En dépit des préoccupations qui nous viennent d’ailleurs, notre pensée ne saurait se détacher de l’effroyable catastrophe de la Liberté. Les funérailles des victimes ont eu lieu en grande pompe à Toulon. La cérémonie a été touchante : tous ceux qui y ont assisté en ont rapporté, en même temps qu’une émotion profonde, la satisfaction mêlée de tristesse qui accompagne un devoir douloureux mais bien rempli. Le témoignage rendu à nos morts a été digne d’eux. Les discours prononcés sur leurs cercueils ont exprimé le sentiment du pays, et nous pouvons dire du monde entier, car toutes les nations ont été représentées à ces obsèques grandioses, où la députation des officiers et des soldats de la marine anglaise a été particulièrement remarquable et remarquée. La France ne peut qu’être reconnaissante des marques de sympathie données à son deuil.
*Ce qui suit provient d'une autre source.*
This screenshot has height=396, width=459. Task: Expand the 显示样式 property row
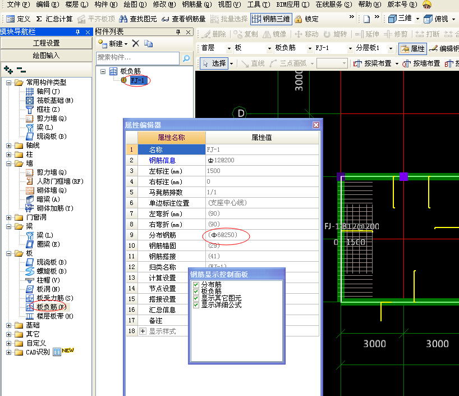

Enfin les abstentions et les exclusions regrettables qui avaient eu lieu après l’explosion de l’Iéna, ne se sont pas reproduites. M. le président de la République, entouré des présidens des deux Chambres et des ministres, a paru sur la place publique au moment même où l’évêque de Fréjus donnait l’absoute, et les membres du clergé ont pris la place qui leur avait été assignée dans le cortège qui s’est formé ensuite. La séparation de l’Église et de l’État n’entraine nullement comme conséquence celle de l’Église et de la patrie française, dont l’État n’est qu’un organe. Les opinions, les sentimens religieux méritent, comme les autres, d’être respectés en tout temps, et doivent l’être encore davantage, s’il est possible, sous le coup d’un malheur qui afflige et unit tous les citoyens. La journée a été ce qu’elle devait être : mais puisse-t-elle ne jamais se renouveler !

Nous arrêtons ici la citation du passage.